4

Problem Statement:

I have a PDF whose structure is like tables but the lines are not visible. Please find below the example:

Sample Table

The above image is how my table looks in one of the PDF pages.

My Research

  1. How to extract table as text from the PDF using Python? -- Gone through this question and seen all the answers. Not helpful

  2. Tabula: Tried tabula API but it is only extracting headers and not the text, probably because there are no lines.

  3. I can convert the whole pdf to text and then try to extract it with regex or data manipulations somehow. But that can be very tedious and time taking. Also, as the PDF changes the whole coding has to be done again.

Ask

Is their any API or Python package which can help me do this (Windows and Python 3.x)?

Rahul Agarwal
  • 4,034
  • 7
  • 27
  • 51
  • Sorry my bad. Should read; [how-to-extract-table-as-text-from-the-pdf-using-python](https://stackoverflow.com/questions/47533875/how-to-extract-table-as-text-from-the-pdf-using-python/47719296) – stovfl Sep 28 '18 at 12:51
  • Already done that...Have you even read my question completely.. this link is part of my research? – Rahul Agarwal Sep 28 '18 at 12:53
  • And this link does **Answer** your Question!
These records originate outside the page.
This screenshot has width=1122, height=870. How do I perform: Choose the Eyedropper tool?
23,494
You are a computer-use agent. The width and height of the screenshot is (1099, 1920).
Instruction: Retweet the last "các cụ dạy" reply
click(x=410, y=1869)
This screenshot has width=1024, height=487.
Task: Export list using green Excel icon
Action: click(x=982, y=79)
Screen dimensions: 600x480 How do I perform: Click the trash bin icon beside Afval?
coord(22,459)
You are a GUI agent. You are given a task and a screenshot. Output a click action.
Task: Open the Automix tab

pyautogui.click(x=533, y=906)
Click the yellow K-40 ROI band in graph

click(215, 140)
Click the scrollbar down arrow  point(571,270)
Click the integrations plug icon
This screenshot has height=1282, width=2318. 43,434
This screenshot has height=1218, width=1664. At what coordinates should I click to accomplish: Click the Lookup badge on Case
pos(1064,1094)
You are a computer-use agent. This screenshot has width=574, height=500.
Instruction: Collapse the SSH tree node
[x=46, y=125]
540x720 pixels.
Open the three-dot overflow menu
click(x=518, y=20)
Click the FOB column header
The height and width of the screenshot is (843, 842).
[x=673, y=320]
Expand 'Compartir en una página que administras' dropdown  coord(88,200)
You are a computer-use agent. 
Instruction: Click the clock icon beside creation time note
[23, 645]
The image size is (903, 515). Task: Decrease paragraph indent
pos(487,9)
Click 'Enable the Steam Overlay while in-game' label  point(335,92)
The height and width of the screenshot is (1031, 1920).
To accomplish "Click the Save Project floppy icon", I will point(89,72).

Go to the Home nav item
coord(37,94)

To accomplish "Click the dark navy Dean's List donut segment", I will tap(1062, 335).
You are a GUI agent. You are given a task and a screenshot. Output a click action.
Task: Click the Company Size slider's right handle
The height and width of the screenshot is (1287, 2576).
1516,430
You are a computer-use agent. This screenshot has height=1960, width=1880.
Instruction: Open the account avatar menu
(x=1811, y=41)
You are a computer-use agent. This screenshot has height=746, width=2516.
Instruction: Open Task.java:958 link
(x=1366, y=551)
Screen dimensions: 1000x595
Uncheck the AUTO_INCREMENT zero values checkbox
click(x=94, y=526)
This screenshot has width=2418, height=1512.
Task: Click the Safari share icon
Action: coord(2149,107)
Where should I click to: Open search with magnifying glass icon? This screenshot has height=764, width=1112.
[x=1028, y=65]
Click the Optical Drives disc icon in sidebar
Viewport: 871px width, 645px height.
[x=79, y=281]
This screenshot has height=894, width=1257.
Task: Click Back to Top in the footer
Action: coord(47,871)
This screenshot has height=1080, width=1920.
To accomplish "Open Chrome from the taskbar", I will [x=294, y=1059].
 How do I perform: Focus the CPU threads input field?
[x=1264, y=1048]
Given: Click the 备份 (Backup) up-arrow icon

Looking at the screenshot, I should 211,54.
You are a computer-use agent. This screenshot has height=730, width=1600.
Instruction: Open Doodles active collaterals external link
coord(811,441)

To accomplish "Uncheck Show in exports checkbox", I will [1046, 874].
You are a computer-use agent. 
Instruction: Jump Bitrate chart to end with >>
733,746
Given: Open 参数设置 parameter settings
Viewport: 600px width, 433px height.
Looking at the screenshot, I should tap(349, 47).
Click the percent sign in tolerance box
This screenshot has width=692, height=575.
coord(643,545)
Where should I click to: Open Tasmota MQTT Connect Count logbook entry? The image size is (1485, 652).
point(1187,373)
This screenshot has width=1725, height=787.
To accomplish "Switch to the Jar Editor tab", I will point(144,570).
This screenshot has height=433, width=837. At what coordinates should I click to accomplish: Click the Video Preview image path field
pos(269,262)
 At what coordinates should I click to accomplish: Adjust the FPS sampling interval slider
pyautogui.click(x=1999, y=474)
Also without [mcve] this Question will put on **hold**. – stovfl Sep 28 '18 at 12:59
  • It doesn't as it my table has invisible boundary and all the answers in the link provided considers tables to have boundary. – Rahul Agarwal Sep 28 '18 at 13:17
  • Feel free to [edit] you Question with a [mcve] to show where you get stuck. – stovfl Sep 28 '18 at 13:31
  • Related: [extracting-text-from-a-pdf-file-using-python](https://stackoverflow.com/questions/34837707/extracting-text-from-a-pdf-file-using-python) – stovfl Sep 28 '18 at 13:37
  • did you figure it out? im not sure why the question was downvoted as is a legit inquiry. – El_1988 Sep 17 '19 at 15:36
  • 1
    @El_1988: There is potentially no generic solution to this!! What I have tried doing is read PDF through PyMuPdf or any other packages...see how they have broken the table and then write the code/logic to extract the relevant data!! – Rahul Agarwal Sep 18 '19 at 07:54
  • For anyone looking for the answer: https://stackoverflow.com/questions/53209335/python-camelot-borderless-table-extraction-issue might help – Zia Ul Rehman Mughal Dec 09 '19 at 05:50

3 Answers3

1

You need to use a package that gives you the x- and y-coordinates of text in the PDF. PyMuPDF or pdfminer would be my suggestions. You'll then need to programmatically determine what row and column each text block you come across is in.

J. Owens
  • 832
  • 7
  • 9
1

Try using Camelot and specify that your table has no lines like this:

tables = camelot.read_pdf('file.pdf', flavor = 'stream')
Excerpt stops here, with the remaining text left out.